Negli ultimi quindici anni la povertà assoluta nel nostro paese è costantemente aumentata, passando dal 3,4% del 2005 al 9,4% del 2020.[8] Poiché in questo arco di tempo il Partito Democratico è stato al governo per circa undici anni, il risultato che se ne può trarre è assai semplice: non solo non ha difeso i ceti meno abbienti, ma ha addirittura contribuito a peggiorare le loro condizioni. Né possiamo attribuire tali risultati a incapacità, non possiamo cioè dire che ci abbia provato e non ci sia riuscito. Per quanto non annoveri statisti che passeranno alla storia, ha potuto comunque avvalersi della consulenza di tanti esperti, e va pure detto che il passaggio dal 2005 al 2020 non è avvenuto in un balzo, ma anno dopo anno, con tutti gli indicatori che mostravano chiaramente gli effetti delle politiche attuate. Insomma, non era difficile rendersi conto di dove si stava andando e provare a invertire o almeno a correggere la rotta.
Ci fu un tempo in cui la sinistra si trovò in mezzo al guado. E bene avrebbe fatto a rimanerci, si potrebbe dire col senno del poi. Stare in mezzo al guado, infatti, aveva il doppio vantaggio di poggiare comunque su una base solida e di rimanere visibili. Perché quello che allora non sapevamo e non potevamo prevedere era che inoltrandosi nel guado, si sprofondava e delle idee di sinistra si sarebbero perse le tracce.
Nel suo libro Marco Revelli cita un giornalista di Liberation: «Quando […] Laurent Joffrin tentò un primo bilancio del mitterandismo scoprì che la sinistra non aveva resistito alla prova del potere; che laddove avrebbe dovuto rompere con il capitalismo, aveva invece rotto con il socialismo».[9] «Fu il New Labour di Tony Blair, per intenderci», dice Zygmunt Bauman in un’intervista del 2008[10], «a munire di fondamenta istituzionali le idee e i progetti ancora informi di Margaret Thatcher […] così come la sua dottrina di individualismo, privatizzazione e deregulation rampante. E fu il Partito Socialista francese a favorire più di chiunque altro lo smantellamento dello stato sociale in Francia».

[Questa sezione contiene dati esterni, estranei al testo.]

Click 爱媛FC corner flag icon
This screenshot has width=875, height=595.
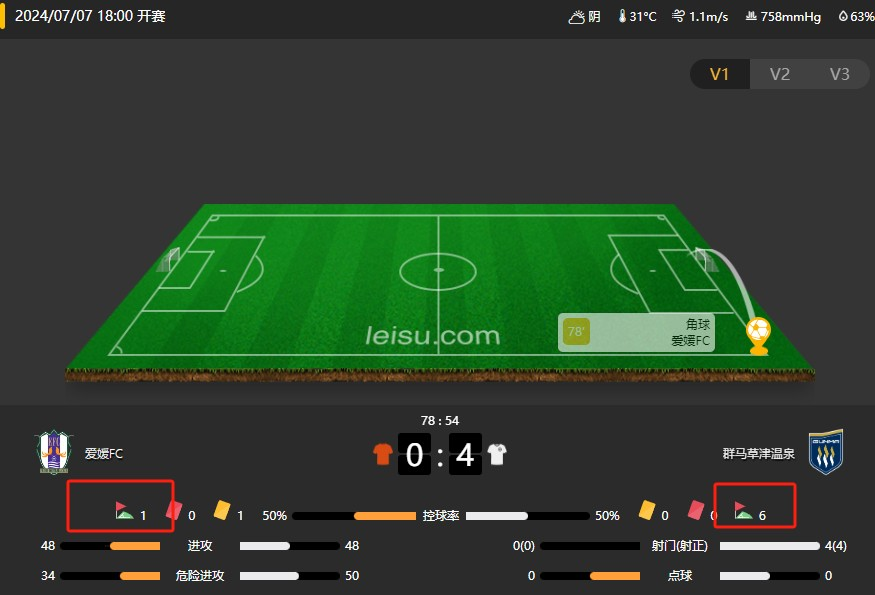point(124,510)
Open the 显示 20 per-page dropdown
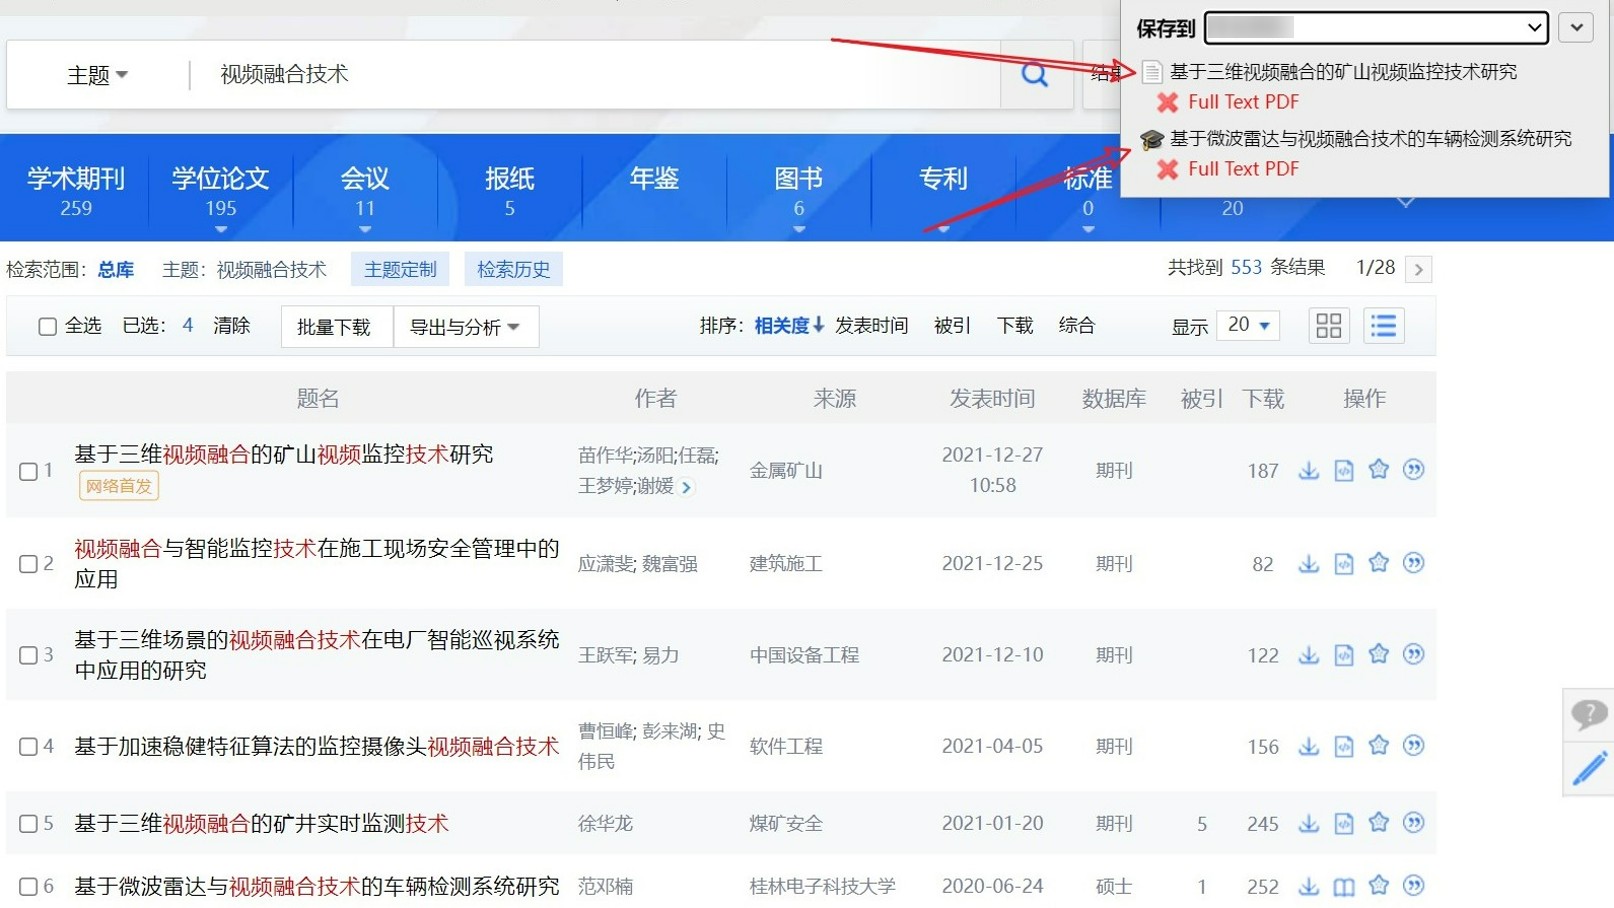1614x908 pixels. coord(1247,325)
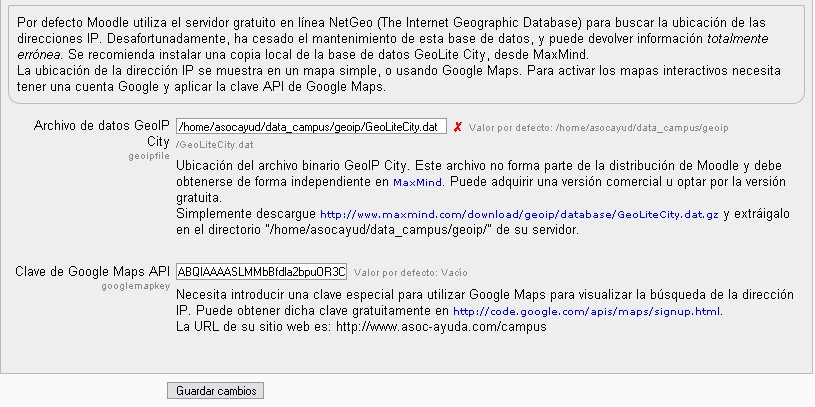Focus the GeoIP City file path field
Image resolution: width=815 pixels, height=407 pixels.
coord(311,127)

Qualcuno insiste ancor oggi nel parlare di terza via, riferendosi allo stesso Blair e a Clinton, volendo con tale espressione intendere una sorta di via di mezzo tra neoliberismo e socialdemocrazia, ma, a ragion veduta, sembra piuttosto la prima via camuffata, e neanche in maniera tanto accurata da non essere facilmente riconoscibile.
In Italia, man mano che il PCI si avvicinava alla gestione del potere, prima a livello locale e poi a livello nazionale, abbiamo capito che la cosiddetta superiorità morale andava intesa non come una diversità antropologica, ma piuttosto come diversità in un preciso contesto storico rispetto agli altri partiti, che gestendo il potere in maniera continuativa per decenni avevano inevitabilmente creato una vasta rete di clientele e relazioni opache. L’alternanza non ha riportato l’asticella dell’etica pubblica verso l’alto, ma piuttosto ha portato la sinistra ad adattarsi al sistema esistente. Quello che Luciano Canfora indica come «il rischio che l’espressione “sinistra di governo” significhi ormai soltanto “che occupa dei posti nel governo”»[11] è, in effetti, la pura e semplice realtà.
Ma non solo il contrasto alla povertà non è stato tra le priorità del principale partito della sinistra, ciò che ancor più si percepisce è il suo crescente distacco verso il mondo del lavoro e delle classi sociali più basse.
Nel settembre del 2023 è scomparso l’ex presidente della Repubblica. Un ex dirigente del Pci ha dichiarato: «Napolitano come Berlinguer, simbolo della sinistra italiana». Di primo acchito, viene da pensare: «l’ha sparata grossa». Ma se poi ci si riflette, si capisce che ha detto il vero. Bisogna solo saper leggere la dichiarazione. Simboli della sinistra, sì, ma di due sinistre distanti anni luce. Basta confrontare i funerali di Berlinguer con quelli di Napolitano, se anche il solo confronto fosse possibile, per avere un’idea dell’abisso che li separa. Tre cortei con un milione e mezzo di persone allora; qualche decina di passanti distratti oggi.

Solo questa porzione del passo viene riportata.